Machine learning models reveal how polycyclic aromatic hydrocarbons influence environmental bacterial communities.
Journal:
The Science of the total environment
PMID:
39447913
Abstract
Polycyclic aromatic hydrocarbons (PAHs) are harmful and widespread pollutants in the environment, posing an ecological threat. However, exploring the influence of PAHs on environmental bacterial communities in different habitats (soil, water, and sediment) remains a major challenge. We collected and reanalyzed 1924 16S rRNA sequencing samples to determine the effects of PAHs on bacterial communities in different habitats and used machine learning to predict potential degrading bacteria. It was found that PAHs had substantial effects on the bacterial community, and that the bacterial community structure changed differently in different habitats. PAH contamination decreased the relative abundance of Proteobacteria in the soil (16.3 %) and sediment (10.1 %), whereas the abundance of Proteobacteria in water increased by 20.2 %. Among the tested models, the random forest model best identified the effects of PAHs on bacterial groups, with an accuracy of 99.51 % for soil, 97.72 % for sediment, and 100 % for water at the genus level. Using the random forest model, we identified 70 biomarkers that respond to PAHs, including potentially degrading microorganisms such as A4b, Bacillus, Flavobacterium and Polynucleobacter. Furthermore, PAH contamination did not significantly alter the functions of bacterial communities in the environment. This study provides a candidate strain set for future screening of PAH-degrading bacteria and contributes to the study of the adaptability of engineered PAH-degrading bacteria to the environment.

* _RECORDED INFORMATION_:
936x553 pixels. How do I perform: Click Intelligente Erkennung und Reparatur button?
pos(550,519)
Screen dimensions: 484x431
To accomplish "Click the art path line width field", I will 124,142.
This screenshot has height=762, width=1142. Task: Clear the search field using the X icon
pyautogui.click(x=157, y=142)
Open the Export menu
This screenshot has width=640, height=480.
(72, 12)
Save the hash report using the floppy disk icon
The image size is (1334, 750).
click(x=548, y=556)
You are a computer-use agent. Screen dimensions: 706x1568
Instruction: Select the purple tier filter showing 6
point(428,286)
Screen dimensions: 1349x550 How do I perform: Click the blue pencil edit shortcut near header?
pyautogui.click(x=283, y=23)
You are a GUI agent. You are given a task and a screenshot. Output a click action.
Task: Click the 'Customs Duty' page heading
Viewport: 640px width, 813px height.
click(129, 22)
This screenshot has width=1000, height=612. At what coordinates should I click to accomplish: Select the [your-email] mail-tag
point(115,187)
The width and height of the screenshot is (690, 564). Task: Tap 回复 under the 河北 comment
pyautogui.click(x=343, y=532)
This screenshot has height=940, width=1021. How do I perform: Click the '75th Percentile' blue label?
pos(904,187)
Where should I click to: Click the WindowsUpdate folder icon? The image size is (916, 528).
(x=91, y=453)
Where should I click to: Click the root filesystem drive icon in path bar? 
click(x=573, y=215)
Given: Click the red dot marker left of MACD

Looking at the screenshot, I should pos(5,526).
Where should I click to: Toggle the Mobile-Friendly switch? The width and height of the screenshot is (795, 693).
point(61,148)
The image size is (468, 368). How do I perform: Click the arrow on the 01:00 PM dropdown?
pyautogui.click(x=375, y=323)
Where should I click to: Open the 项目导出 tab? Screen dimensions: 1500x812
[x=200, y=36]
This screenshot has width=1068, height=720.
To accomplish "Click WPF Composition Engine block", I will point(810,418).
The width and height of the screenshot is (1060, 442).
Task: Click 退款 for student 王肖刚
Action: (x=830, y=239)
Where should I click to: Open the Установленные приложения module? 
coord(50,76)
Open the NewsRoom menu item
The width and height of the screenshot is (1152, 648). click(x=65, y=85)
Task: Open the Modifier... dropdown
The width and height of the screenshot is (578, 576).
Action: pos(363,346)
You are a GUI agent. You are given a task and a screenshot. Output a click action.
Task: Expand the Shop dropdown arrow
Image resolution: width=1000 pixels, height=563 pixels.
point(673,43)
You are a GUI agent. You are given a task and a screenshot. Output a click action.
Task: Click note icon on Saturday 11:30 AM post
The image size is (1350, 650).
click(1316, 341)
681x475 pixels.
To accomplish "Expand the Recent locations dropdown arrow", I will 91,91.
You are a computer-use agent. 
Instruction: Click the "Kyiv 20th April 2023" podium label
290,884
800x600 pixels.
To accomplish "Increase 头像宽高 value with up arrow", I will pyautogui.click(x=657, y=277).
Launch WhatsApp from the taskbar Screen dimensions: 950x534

* _TASK TO CARRY OUT_:
Answer these from the abstract on PAHs and bacterial communities:
(a) How many 16S rRNA sequencing samples were collected and reanalyzed?
(b) By what percentage did the abundance of Proteobacteria in water increase under PAH contamination?
(c) What accuracy did the random forest model reach for sediment at the genus level?

* _EXPECTED ANSWER_:
(a) 1924
(b) 20.2 %
(c) 97.72 %